Thursday

Apr. 9, 1998

Mother Love

by Julia Kasdorf

THURSDAY 4/9

Today's Reading: "Mother Love" by Julia Kasdorf from EVE'S STRIPTEASE, published by University of Pittsburgh Press (1998).

It's MAUNDY THURSDAY, the Thursday before Easter. It gets its name from the Latin words, "mandate novum," which means "a new commandment."

It was on this day in 1939 that contralto MARION ANDERSON gave a concert on the steps of the Lincoln Memorial in Washington. It was Easter Sunday and 75,000 came to the mall to listen to the woman from Philadelphia sing. Millions more tuned in on the radio. She'd spent the previous years in Europe where she won raves in all the music capitals, but when she came back to her hometown and wanted to give a recital at Independence Hall, the Daughters of the American Revolution rejected her because she was black. First Lady Eleanor Roosevelt resigned from the D.A.R., and offered Anderson the Lincoln Memorial as a substitute venue.

PAUL ROBESON was born 100 years ago today in Princeton, New Jersey. He was admitted to the New York bar, but decided to go into theater instead. The playwright Eugene O'Neill saw him in a production and offered him a part in his play, The Emperor Jones, which made Robeson famous on Broadway. He started to sing, too, without ever having taken a voice lesson, and landed big parts in Show Boat, and Porgy and Bess. He gave concert tours in Europe and the Soviet Union in the late 1940s, and in the era of McCarthyism made waves by declaring the Soviet Union a superior country to the U.S. because of its treatment of blacks. In 1950 the federal government denied him a passport because he refused to sign an affidavit stating whether he was a member of the Communist Party.
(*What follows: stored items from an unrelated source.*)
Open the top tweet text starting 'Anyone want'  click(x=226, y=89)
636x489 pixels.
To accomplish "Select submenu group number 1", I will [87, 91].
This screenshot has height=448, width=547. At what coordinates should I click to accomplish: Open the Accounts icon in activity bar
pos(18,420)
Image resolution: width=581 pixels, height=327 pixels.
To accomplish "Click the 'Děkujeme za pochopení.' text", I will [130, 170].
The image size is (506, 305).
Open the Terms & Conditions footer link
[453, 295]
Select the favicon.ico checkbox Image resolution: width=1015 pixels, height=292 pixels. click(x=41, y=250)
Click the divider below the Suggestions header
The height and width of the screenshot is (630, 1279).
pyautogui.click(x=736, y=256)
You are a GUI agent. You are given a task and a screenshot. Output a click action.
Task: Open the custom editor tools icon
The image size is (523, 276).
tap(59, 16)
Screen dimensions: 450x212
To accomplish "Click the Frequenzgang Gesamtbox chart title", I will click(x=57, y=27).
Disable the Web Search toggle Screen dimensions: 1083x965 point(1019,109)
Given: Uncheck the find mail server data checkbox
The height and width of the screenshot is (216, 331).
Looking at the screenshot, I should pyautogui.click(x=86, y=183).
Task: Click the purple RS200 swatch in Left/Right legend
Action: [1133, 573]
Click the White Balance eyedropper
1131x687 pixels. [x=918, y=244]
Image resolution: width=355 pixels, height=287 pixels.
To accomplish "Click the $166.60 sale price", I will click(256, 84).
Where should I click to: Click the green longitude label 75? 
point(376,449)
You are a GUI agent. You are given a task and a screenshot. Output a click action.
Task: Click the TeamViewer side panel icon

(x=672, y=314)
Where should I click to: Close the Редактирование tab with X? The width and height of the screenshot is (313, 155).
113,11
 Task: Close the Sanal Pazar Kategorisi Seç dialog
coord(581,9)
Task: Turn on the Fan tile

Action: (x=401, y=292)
The CIVIL WAR ENDED on this day in 1865. At 1:30 in the afternoon, General Robert E. Lee, commander of the Army of Northern Virginia, rode in full military dress-greys to the house of Wilmer McLean at the village of Appomattox Court House, Virginia, and met General Ulysses S. Grant, commander-in-chief of the Union Army. Their meeting lasted only a few minutes and neither man spoke much. Grant had insisted on unconditional surrender and wrote the terms himself, but in the end they were considered extremely generous: Confederate soldiers were permitted to keep their horses and go free to their homes, and Confederate officers were allowed to keep their swords and even their sidearms. Most of Lee's army at that point had deserted, and he was down to only 9,000 men.